Bought in to help scaling companies impose governance, they often impose layers of unwanted bureaucracy. They can confuse and alienate workers by disrupting the way they’ve worked for years - for no good reason.
In many companies, the software itself is bought and paid for but falls into disuse as staff find ways to ‘work around it’, further adding to the risk of quality lapses.
In these cases, it’s easy to see how a poorly managed digital QMS can become a cost centre that weighs your business down instead of alleviating future quality risks.
What’s the answer?
There are other QMS solutions, however, that can help business deliver good quality in a much more flexible and cost-effective way. These LEAN systems can offer solutions for companies to apply their own unique SOPs, define their own project and product management approach while still offering a robust digital framework for governance.
Introduced early in your design and development process, they can support an end-to-end ‘culture of quality’ in your workplace.
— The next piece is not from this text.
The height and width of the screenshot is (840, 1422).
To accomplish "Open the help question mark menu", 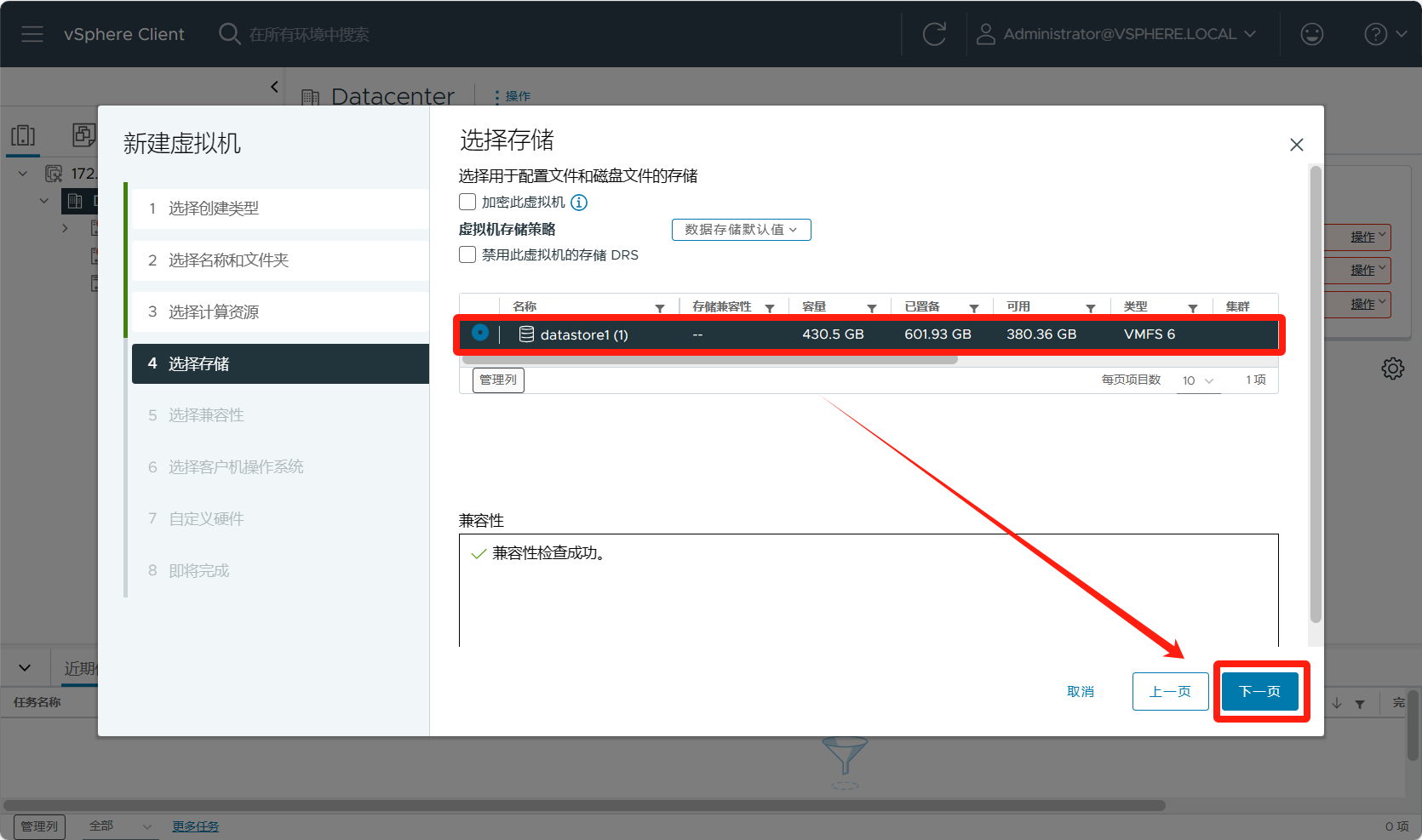I will point(1384,34).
One where risk management, design control, testing, verification, validation and continuous improvement becomes the ‘way you do things’ - rather than a set of requirements imposed from above.
When considering the Cost of Good Quality and how it can mitigate the Cost of Poor Quality, the expense and complexity of the eQMS has to be factored in. Some heavy duty Quality Management Systems can act to inflate the cost and burden of compliance so much, that product development stalls before you get to market.
In that Cost of Quality calculation they may never reach break-even point, let alone find the magic balance of velocity and control that can turn process into profit.